Además, la aprobación del Cupo vasco esta semana en el Congreso ha generado malestar en varias comunidades autónomas, incluso algunas gobernadas por el PP, así como en el PSOE, que ha emplazado a Rajoy a negociar la financiación autonómica antes de 2018.

El Ejecutivo ve "erróneo" que algunos grupos políticos establezcan un paralelismo entre el cupo vasco y la financiación autonómica, ya que "son dos cosas totalmente distintas y no tienen nada que ver". El procedimiento del cupo vasco, según explicó el portavoz, se acordó en julio y se puso esta semana en marcha, mientras que en la Conferencia de Presidentes del pasado mes de enero en el Senado se constituyó un grupo de expertos para la financiación autonómica.

Precisamente este viernes concluía el plazo para que las comunidades autónomas presentasen sus propuestas, después de que ya lo hiciesen los expertos. No obstante, el Ejecutivo ha concedido 48 horas más después de que algunas autonomías hayan pedido más tiempo.

Andalucía envió su valoración en la que incide que el análisis está "sesgado en favor de una ordenación de las comunidades autónomas por capacidad fiscal como principio". Además, considera que la valoración del coste de las políticas de gasto sanitario se encuentra "incompleta". La Administración andaluza aboga por usar la evolución del PIB como referencia para la evolución de los recursos que dan cobertura a estas necesidades.

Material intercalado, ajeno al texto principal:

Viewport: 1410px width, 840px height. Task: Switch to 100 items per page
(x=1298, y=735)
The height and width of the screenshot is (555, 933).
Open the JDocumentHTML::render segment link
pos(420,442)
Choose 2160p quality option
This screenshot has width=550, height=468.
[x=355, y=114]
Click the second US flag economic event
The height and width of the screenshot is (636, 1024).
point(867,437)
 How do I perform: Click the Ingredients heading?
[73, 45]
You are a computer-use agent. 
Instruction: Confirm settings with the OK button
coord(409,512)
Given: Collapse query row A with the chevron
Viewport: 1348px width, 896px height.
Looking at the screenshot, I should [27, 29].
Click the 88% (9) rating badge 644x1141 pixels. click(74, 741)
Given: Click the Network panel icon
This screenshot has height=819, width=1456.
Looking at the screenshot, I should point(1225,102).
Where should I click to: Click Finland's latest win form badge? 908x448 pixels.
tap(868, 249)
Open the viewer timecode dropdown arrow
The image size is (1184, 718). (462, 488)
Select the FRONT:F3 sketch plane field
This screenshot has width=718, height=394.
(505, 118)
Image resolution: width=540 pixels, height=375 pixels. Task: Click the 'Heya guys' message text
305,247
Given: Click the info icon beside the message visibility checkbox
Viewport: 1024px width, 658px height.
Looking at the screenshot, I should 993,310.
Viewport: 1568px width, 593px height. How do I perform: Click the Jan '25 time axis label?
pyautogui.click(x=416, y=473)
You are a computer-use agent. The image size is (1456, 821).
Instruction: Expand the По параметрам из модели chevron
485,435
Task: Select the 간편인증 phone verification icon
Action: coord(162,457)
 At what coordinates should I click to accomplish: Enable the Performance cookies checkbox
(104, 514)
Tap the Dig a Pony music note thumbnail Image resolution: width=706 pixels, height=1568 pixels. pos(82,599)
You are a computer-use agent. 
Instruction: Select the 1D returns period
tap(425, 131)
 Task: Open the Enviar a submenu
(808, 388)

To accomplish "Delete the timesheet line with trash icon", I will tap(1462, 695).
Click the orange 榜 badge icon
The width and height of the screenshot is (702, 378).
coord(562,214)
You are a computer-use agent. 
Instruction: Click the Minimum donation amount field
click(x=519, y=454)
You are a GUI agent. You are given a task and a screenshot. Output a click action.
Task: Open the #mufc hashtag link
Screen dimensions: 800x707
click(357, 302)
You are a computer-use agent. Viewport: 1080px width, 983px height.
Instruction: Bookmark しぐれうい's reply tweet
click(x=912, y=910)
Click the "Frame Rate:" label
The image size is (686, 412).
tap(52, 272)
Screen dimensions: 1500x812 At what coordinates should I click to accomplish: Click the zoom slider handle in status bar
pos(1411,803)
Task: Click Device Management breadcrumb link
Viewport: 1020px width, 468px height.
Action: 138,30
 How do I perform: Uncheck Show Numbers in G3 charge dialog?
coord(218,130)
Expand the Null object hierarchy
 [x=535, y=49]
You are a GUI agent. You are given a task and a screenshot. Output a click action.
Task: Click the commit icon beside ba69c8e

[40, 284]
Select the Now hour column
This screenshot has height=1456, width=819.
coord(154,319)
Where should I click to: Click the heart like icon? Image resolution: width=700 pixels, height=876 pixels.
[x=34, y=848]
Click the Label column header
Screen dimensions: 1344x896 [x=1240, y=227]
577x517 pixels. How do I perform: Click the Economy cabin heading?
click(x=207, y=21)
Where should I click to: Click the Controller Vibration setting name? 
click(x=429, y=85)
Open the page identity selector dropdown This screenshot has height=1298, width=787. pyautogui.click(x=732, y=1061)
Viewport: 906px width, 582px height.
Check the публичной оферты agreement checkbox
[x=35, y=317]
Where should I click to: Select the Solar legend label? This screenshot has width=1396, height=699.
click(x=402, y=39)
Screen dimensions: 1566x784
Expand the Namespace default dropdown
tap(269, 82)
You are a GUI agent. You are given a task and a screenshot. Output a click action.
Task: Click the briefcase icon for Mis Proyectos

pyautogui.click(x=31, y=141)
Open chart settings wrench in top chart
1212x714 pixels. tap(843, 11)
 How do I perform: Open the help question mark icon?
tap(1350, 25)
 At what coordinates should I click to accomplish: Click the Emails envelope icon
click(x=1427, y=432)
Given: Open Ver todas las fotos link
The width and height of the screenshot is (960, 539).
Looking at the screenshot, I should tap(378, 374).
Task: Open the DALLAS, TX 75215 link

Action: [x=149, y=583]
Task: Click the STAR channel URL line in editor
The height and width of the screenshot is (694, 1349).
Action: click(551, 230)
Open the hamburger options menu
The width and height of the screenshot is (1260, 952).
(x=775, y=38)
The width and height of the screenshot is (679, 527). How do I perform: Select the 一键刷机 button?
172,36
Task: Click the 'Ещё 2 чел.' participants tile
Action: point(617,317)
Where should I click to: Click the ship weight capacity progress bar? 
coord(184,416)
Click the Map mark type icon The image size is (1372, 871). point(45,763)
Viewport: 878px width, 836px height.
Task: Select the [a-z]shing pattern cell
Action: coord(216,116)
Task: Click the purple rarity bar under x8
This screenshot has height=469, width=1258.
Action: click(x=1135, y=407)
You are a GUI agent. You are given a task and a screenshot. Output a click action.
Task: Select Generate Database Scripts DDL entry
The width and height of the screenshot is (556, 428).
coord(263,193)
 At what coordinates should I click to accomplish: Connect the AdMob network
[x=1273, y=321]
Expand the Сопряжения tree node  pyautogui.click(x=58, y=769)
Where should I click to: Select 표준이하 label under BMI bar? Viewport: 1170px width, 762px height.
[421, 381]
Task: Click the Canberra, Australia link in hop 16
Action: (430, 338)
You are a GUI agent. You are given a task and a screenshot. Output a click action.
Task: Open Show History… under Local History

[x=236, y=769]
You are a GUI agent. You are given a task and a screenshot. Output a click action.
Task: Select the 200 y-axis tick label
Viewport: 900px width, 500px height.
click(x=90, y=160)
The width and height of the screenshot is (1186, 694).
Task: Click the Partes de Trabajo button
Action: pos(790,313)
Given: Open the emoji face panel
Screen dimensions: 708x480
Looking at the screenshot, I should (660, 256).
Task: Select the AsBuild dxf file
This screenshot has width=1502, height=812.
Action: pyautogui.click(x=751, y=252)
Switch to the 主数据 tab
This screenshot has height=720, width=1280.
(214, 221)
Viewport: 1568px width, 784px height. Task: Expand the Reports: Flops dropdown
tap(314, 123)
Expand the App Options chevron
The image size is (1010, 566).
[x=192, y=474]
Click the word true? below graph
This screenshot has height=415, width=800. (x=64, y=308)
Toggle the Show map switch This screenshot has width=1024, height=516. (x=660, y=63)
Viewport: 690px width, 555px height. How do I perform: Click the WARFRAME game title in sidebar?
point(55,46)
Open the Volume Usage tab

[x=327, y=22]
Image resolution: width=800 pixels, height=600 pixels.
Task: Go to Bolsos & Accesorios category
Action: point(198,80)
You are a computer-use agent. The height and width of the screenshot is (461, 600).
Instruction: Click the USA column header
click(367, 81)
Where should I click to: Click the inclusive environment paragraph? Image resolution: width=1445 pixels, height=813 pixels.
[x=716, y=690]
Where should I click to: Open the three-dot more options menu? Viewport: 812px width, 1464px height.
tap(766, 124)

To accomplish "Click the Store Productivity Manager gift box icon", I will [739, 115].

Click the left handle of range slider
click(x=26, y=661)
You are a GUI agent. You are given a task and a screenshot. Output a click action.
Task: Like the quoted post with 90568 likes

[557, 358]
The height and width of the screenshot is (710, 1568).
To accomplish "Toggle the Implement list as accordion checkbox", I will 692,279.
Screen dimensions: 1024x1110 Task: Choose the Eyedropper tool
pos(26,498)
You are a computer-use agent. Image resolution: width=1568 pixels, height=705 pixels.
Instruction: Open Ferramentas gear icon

Entre otras consideraciones, la Junta subraya que los expertos no se pronuncian de forma "explícita y precisa" sobre la necesidad de aportar recursos adicionales. Los expertos proponen un nuevo instrumento denominado Fondo de Nivelación Vertical para que las diferencias que provocan las distintas capacidades fiscales no disparen las diferencias en financiación por habitante ajustado. Este fondo se reparte atendiendo al objetivo de reducir las diferencias entre las regiones, a condición de que no altere la ordenación de las comunidades por capacidad fiscal. Las dos versiones contempladas en el informe para repartir este fondo sitúan siempre a dos comunidades por encima de la media en financiación por habitante ajustado, Baleares y Madrid, a las que se suma Cataluña en una de ellas. "El modelo propuesto sustituye el sistema actual por otro en el que se permite en el que se permite una sobrefinanciación a tres comunidades sin justificación alguna, o mejor dicho, con la única justificación de respetarles su capacidad fiscal", alega el Gobierno andaluz.

Otro de los puntos en los que la administración regional pone el acento es la sugerencia de dejar un porcentaje del IRPF en manos de las comunidades autónomas. El escenario base del informe de los expertos contempla la cesión del 32% de este tributo, lo que provocaría un "resultado especialmente llamativo" para Madrid. Al depender este tributo de los niveles de renta de cada región, "el rendimiento de ese 32% en una comunidad como Madrid genera unos recursos financieros muy por encima de las necesidades de gasto que tiene". A juicio de Andalucía, si no se devuelve al Estado el "sobrante" con respecto a sus necesidades, además de provocar un "fraccionamiento del sistema tributario" y una "importante limitación de la solidaridad interterritorial", supondrá "el reconocimiento a que las comunidades con mayores niveles de renta per cápita puedan prestar los servicios públicos en mayor cantidad y calidad que en el resto del país por el simple hecho de ser ricas".